At the very high level, the project has the following goals:

  • guaranteed latency — implement real-time streaming with guaranteed latency;

  • high quality streaming — support CD- and DVD-quality audio streams;

  • robust playback — provide good quality of service even on unreliable networks;

  • high-level and easy to use interface — implement a simple and high-level API that hides all the complexity from user;

  • work “from the box” with optional tuning — provide good defaults that work in many environments; and allow fine tuning to achieve best results for specific setup;

  • adaptive algorithms — support adjusting to environment conditions on fly;

  • comprehensive toolset — support multiple protocols and codecs, and give the user the full control of them;

  • portability — support multiple operating systems and hardware architectures;

  • interoperability — rely on open, standard protocols.

When do I need it?

You need Roc when you need streaming:

  • with fixed or bounded latency;

  • over unreliable network (e.g. Wi-Fi or Internet);

  • between real-time sources (e.g. from captured output to sound card).

Example applications:

  • live broadcasting software

  • home audio systems and home cinema

  • concert or hall sound systems

  • online jamming (playing music together remotely)

  • streaming platforms for radio

  • cloud streaming

How do I use it?

See also

Publications

You can use the project several ways, depending on your use case:

Using for home audio

One application of Roc is building your own wireless home audio system.

Using Roc, you can interconnect audio applications and devices across different platforms and audio systems, for example, ALSA (using command-line tools), PulseAudio and PipeWire (using sound server modules), macOS CoreAudio (using virtual device), and Android (using mobile app).
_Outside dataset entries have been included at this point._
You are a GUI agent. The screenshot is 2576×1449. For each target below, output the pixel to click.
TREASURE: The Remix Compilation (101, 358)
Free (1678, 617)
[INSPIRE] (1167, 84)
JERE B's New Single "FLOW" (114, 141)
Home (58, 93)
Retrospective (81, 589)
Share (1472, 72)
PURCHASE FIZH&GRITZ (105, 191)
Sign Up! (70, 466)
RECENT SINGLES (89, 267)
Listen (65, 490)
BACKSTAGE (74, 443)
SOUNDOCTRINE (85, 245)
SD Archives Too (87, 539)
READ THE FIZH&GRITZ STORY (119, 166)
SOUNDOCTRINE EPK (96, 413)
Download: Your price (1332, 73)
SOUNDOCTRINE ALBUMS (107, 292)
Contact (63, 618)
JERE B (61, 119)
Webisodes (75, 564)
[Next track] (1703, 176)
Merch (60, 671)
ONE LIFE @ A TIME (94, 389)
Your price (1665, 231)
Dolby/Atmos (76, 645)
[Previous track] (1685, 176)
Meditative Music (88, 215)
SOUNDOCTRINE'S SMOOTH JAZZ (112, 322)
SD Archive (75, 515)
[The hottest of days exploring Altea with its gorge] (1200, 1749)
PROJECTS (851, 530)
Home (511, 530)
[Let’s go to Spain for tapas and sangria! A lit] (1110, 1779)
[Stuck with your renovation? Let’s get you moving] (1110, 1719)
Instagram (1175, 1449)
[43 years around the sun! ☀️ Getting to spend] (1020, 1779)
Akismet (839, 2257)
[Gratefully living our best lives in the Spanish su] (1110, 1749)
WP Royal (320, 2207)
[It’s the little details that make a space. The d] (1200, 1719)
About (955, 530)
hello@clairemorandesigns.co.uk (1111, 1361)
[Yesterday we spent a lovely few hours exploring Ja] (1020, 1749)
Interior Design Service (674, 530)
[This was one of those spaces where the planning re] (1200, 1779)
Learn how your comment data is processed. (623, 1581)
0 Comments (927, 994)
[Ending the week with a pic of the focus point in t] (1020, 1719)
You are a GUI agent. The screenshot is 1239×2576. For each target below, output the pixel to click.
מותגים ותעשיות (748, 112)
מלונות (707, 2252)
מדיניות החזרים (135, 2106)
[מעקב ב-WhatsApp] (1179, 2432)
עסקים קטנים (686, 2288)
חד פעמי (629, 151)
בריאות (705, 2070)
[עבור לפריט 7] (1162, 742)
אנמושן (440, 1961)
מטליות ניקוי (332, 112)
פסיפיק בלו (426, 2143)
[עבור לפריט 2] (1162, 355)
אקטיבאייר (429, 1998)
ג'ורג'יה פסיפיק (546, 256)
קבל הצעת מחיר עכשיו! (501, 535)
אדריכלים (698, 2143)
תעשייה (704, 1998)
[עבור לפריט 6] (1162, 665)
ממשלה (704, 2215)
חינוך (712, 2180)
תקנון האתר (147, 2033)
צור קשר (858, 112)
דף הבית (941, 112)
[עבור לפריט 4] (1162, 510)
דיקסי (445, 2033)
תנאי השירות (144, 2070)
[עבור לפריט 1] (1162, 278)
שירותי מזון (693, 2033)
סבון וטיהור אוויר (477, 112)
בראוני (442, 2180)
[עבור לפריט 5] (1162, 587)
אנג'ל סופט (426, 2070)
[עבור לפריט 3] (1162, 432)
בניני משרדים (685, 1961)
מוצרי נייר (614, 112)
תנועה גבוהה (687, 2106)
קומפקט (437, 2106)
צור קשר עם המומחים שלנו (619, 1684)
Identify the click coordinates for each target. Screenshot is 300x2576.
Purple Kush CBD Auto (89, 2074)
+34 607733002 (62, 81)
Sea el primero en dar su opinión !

Here are some examples of what you can do:

  • you can connect speakers to a single-board computer and stream sound from your other devices to it;

  • you can stream sound to your Android device, or back;

  • you can set up some music server with remote control (like MPD) and then stream sound from it to other devices;

  • you can set up several devices and switch between them on the fly via standard PulseAudio GUI or CLI; you can also route different apps to different devices;

  • all of these can work over Wi-Fi with acceptable service quality.